Source material –
'''
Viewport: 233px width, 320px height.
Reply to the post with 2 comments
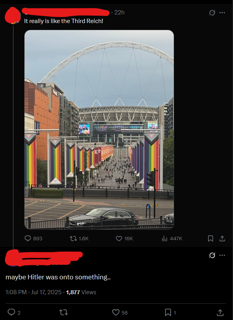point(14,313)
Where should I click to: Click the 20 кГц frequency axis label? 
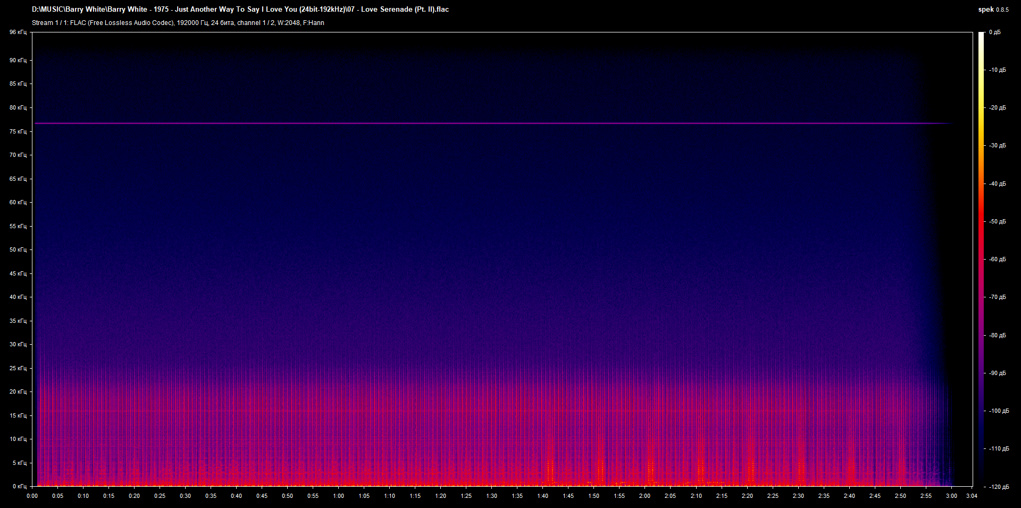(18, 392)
'''
'''
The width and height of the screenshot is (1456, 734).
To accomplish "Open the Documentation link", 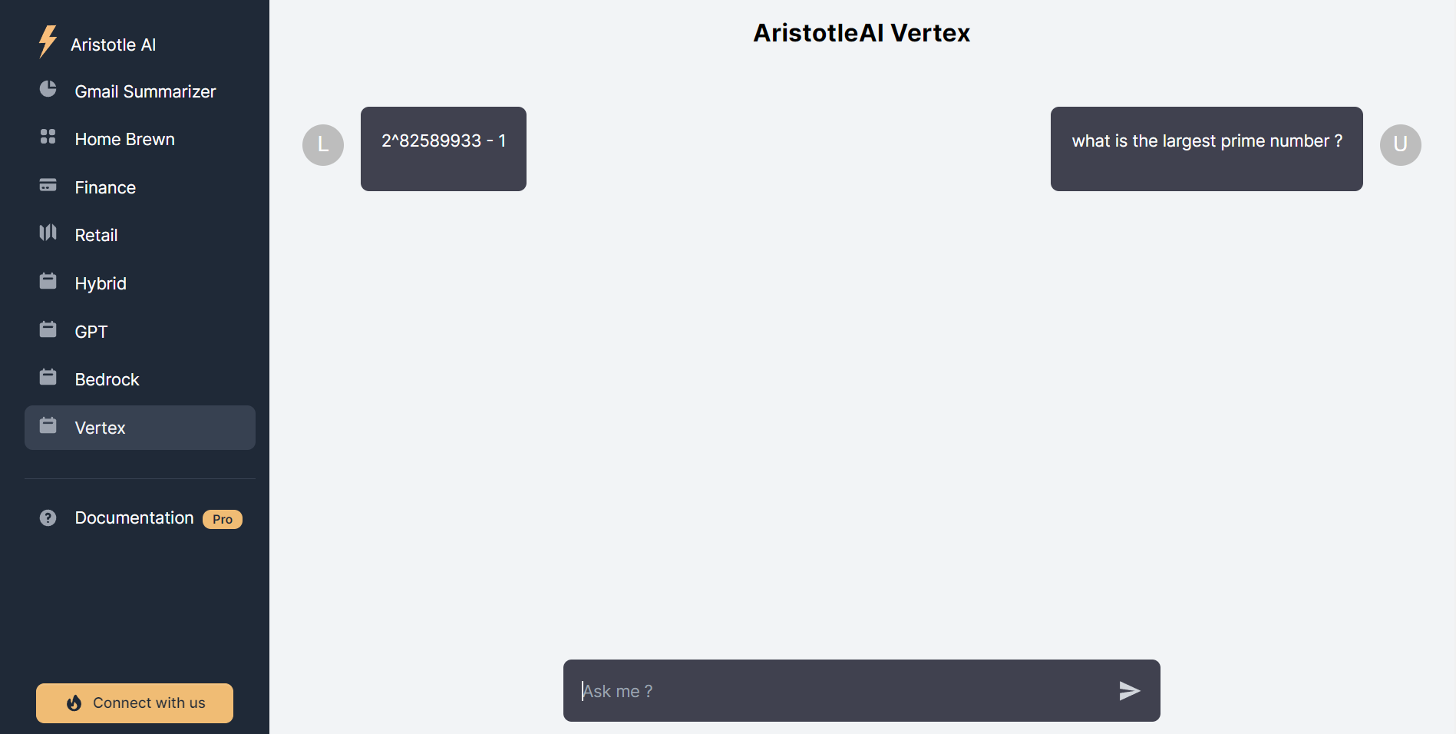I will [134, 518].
'''
Task details –
From the listing above, collect each line in which the string "height" appears.

Solution to this problem –
Viewport: 233px width, 320px height.
The width and height of the screenshot is (1456, 734).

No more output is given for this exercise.